Rebecca G Clifton, PhD
301-881-9260
rclifton@bsc.gwu.edu

Detailed Description

This is a phase-III multi-center double-blind randomized clinical trial of 1,800 individuals with a history of prior preterm birth at less than 35 weeks gestation who are randomized to either 162 mg aspirin or 81 mg aspirin daily. The primary objective is to assess the efficacy of daily 162 mg of aspirin compared to 81 mg aspirin in reducing recurrent preterm delivery or fetal death before 35 weeks, 0 days gestation in individuals with a proximal birth between 20 weeks, 0 days and 34 weeks, 6 days gestation with spontaneous preterm delivery (sPTB), ischemic placental disease (IPD), or stillbirth. Ischemic placental disease includes small for gestational age, preeclampsia, or placental abruption. The secondary objective is to assess the efficacy of daily 162 mg of aspirin compared to 81 mg aspirin in reducing ischemic placental disease in individuals with a proximal birth between 20 weeks, 0 days and 34 weeks, 6 days gestation with sPTB, IPD, or stillbirth.

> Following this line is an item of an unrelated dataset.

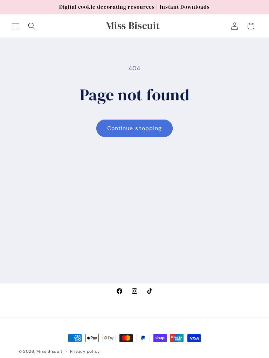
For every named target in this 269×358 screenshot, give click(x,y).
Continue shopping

Tertiary /Exploratory objectives are 1) to assess the efficacy of daily 162 mg of aspirin compared to 81 mg aspirin in reducing adverse maternal and neonatal outcomes, and 2) to assess maternal and neonatal safety in individuals with a proximal birth between 20 weeks, 0 days and 34 weeks, 6 days gestation with sPTB, IPD, or stillbirth. Individuals will be randomized between 10 and 15 weeks gestation to either 162mg or 81mg of aspirin daily and continue the study intervention through 36 weeks, 6 days gestation. Participants will have monthly virtual or in-person visits through 37 weeks gestation to assess study intervention compliance, side effects, medication use, and unscheduled hospitalization. Maternal blood will be collected in a subset of the population. Research staff will abstract maternal and neonatal outcomes following delivery and discharge from the hospital.